“The mission is to put love where there is no love.”
Open Table Network (soon to be the Curian Network) is a denominational space credentialing and resourcing pastors, chaplains, spiritual directors, and counselors in this wild day and age we live in, which is as extremely irreligious as it is hyper-religious.
We believe that what works out on the extreme edges and all the spaces in between is love. Not love that simply makes space for people within the terms set by existing structures, but love that allows difference to enhance the entirety of who we are.
Top-down religion is no longer viable in a world shaped by algorithms, micro-communities, and interconnected networks. What’s needed is something relational and rhizomatic—a way of being that sends out roots in all directions, grows horizontally, and has no fixed beginning or end.
Opentable.network (curian network) connects faith leaders and communities without demanding conformity to specific creed or covenant. We are networked rather than hierarchical, woven together by relationship across digital and physical space—an ecosystem emphasizing the one thing that matters: faith expressing itself through love. (Gal 5:6)
We are a 501(c)(3) organization and a recognized endorser with The Board of Chaplaincy Certification and The Association of Professional Chaplains.
Culture Values
This is how we live out our mission day-to-day.
We value tribes rather than tribalism.
We value the entanglement of the divine within the evolutionary story. Love is either for the entirety of creation or for none of creation.
We value the queer community.
Theological Paradigm
By faith, we believe that God is love and that love is the hope of the world.
Love didn’t come from somewhere else; it’s always been with us.
Love doesn’t have plans to separate from us; with love there is no separate.
Love encourages us to see our neighbor regardless of race, religion, gender, sexual identity, age, ability, political, or national persuasion.
Love compels us to see our enemy, for it’s there we see ourselves.
Love invites us to regard humanity as neither worthless nor flawless, but a complex and holy amalgamation of problems and possibilities.
We’re uninterested in violent atonement theories, dogmatic hierarchy or controlling omnipotence. We’re interested in love: its irrepressible-creativity, its consensual-strength, its weak-power.
We’re understanding this power in light of the forgiveness offered by a homeless, brown-skinned man, executed in a state-sponsored act of violence. We’re finding in him a better way to be human (and a better way to be God.) We’re interpreting his death in terms of his solidarity with the victim and the revelation of the scapegoating mechanism; his resurrection in terms of love’s validation of this solidarity and revelation.
The future isn’t settled; rather, its emerging at the intersection of the past, our choices, and the agency we have to make such choices. In other words, our hope isn’t in a predetermined violent apocalypse; our hope lies in our willingness to reorient ourselves around the possibilities of love.

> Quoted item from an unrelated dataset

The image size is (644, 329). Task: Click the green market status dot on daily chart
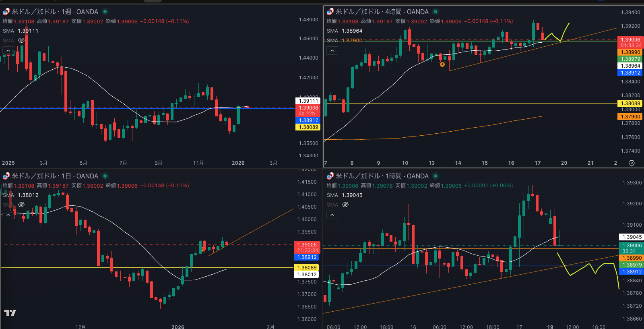point(105,176)
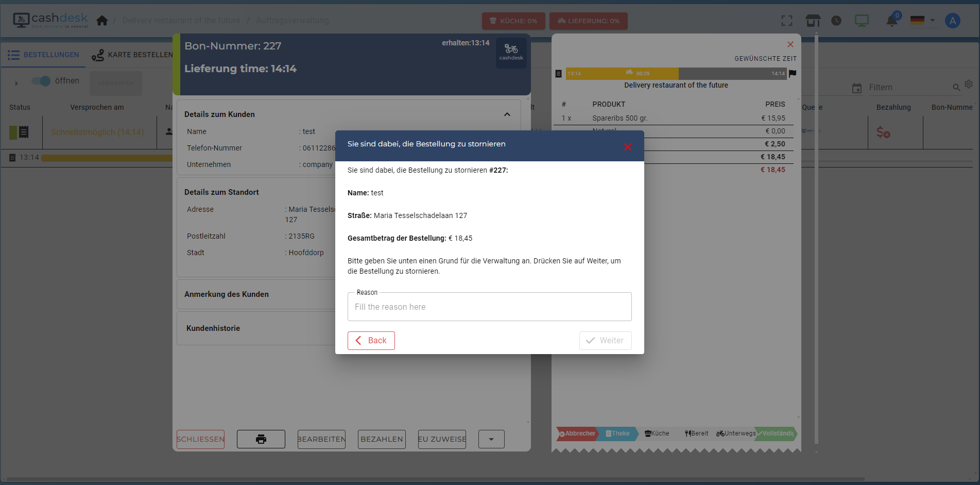Enter fullscreen mode via the header icon
The width and height of the screenshot is (980, 485).
pyautogui.click(x=786, y=21)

By faith, we believe God is love.
Board of Trustees

Director of OTN – Jonathan Foster
Jonathan J. Foster is a partner of one, a father of three, a former church planter, and someone who’s spent years thinking deeply about faith and community.

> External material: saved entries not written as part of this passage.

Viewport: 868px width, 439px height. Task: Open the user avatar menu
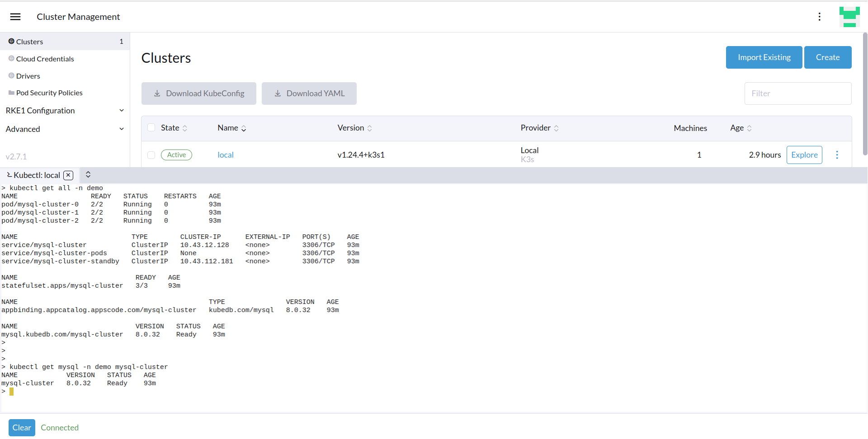(x=849, y=17)
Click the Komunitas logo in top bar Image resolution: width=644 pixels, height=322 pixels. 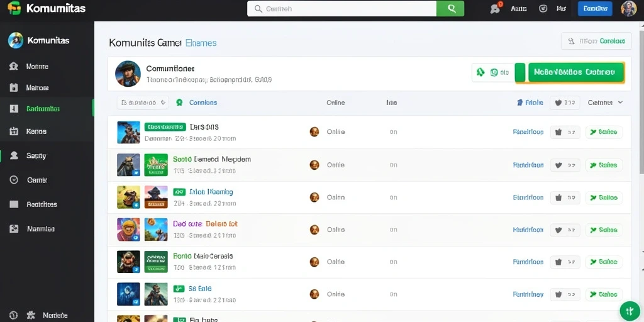click(47, 8)

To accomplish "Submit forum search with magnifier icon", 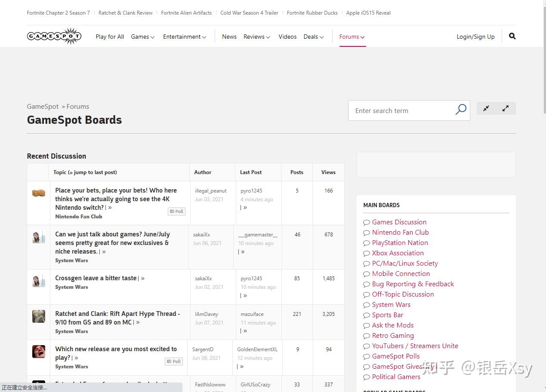I will point(461,110).
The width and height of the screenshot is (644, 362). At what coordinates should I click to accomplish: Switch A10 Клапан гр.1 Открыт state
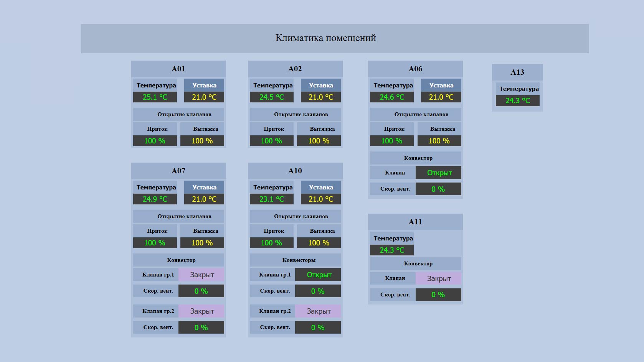pos(318,275)
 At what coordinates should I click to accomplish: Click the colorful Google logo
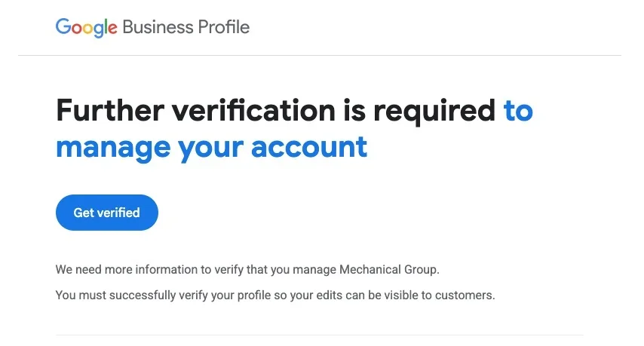[x=86, y=27]
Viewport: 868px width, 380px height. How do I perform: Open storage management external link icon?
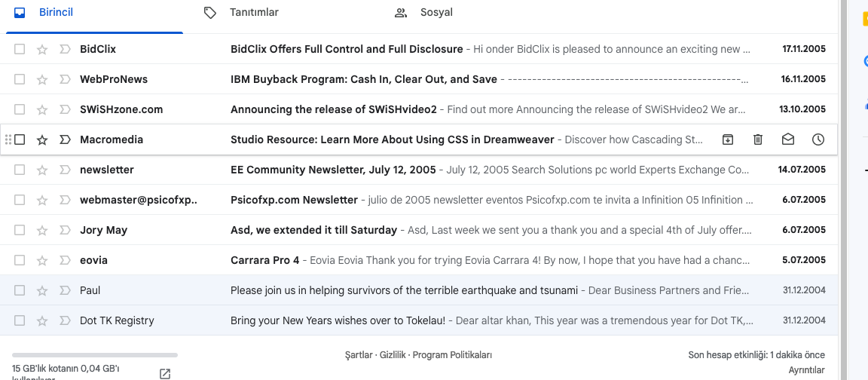pos(165,374)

When he’s not writing or podcasting, he’s the chief advocate for lovehaiti.org, an organization doing healthcare and education in some of the most overlooked and underserved areas of the Western Hemisphere. He holds a doctorate in theology from Northwind Seminary, where he studied under Thomas Jay Oord. His dissertation turned book, is titled Theology of Consent: Mimetic Theory in an Open and Relational Universe. His book indigo: the color of grief has been featured on dozens of podcasts and endorsed by a host of progressive Christian thinkers and authors, including Peter Rollins, Jack Caputo, Rob Bell, Paul Young, Catherine Keller, and Brian McLaren.

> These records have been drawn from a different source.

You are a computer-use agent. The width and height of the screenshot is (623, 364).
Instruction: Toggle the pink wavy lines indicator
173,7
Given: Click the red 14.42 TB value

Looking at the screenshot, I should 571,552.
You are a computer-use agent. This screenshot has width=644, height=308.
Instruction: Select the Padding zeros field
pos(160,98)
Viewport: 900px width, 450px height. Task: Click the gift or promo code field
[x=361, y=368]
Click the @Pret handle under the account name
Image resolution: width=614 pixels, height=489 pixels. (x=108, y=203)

After thirty-plus years of ministry—including being asked by his former denomination to surrender his credentials over his insistence on full LGBTQ+ inclusion—Jonathan experienced firsthand the tension between love and institutionalism. This led him to co-found OpenTable.network, which resources and credentials pastors, chaplains, spiritual directors, and counselors who are interested in love-driven local mission over dogma-driven global conformity. To learn more, see his About Page on Substack.
Dana Hicks
President
Dana Robert Hicks calls Phoenix, Arizona home where he likes to golf, obsess about baseball, and spend time with his three grown children. He received the Master of Divinity from Nazarene Theological Seminary, and the Doctor of Ministry degree from the Besson Pastor Doctoral Fellowship at Asbury Theological Seminary. He is the author of various writing projects as well as his most recent book, “The Quest for Thin Places” (SacraSage Press, 2024). He can be found online at DanaHicks.blog.
Jennifer Miles
Board Member
Jennifer Miles lives in Bellingham, WA where she explores the outdoors through skiing, kayaking, hiking, and ebiking with her husband. She has one teenager left at home, three adult children, and three grandchildren dispersed around the country. She received a Master of Divinity from Liberty University and a Doctor of Ministry degree in Semiotics & Future Studies from Portland Seminary.
Tori Owens
Board Member
Tori Owens is a full-time therapist, a part-time doctoral student in Open and Relational Theology, most definitely an everyday mystic, just trying to blend it all in such a way that it might be a little healing.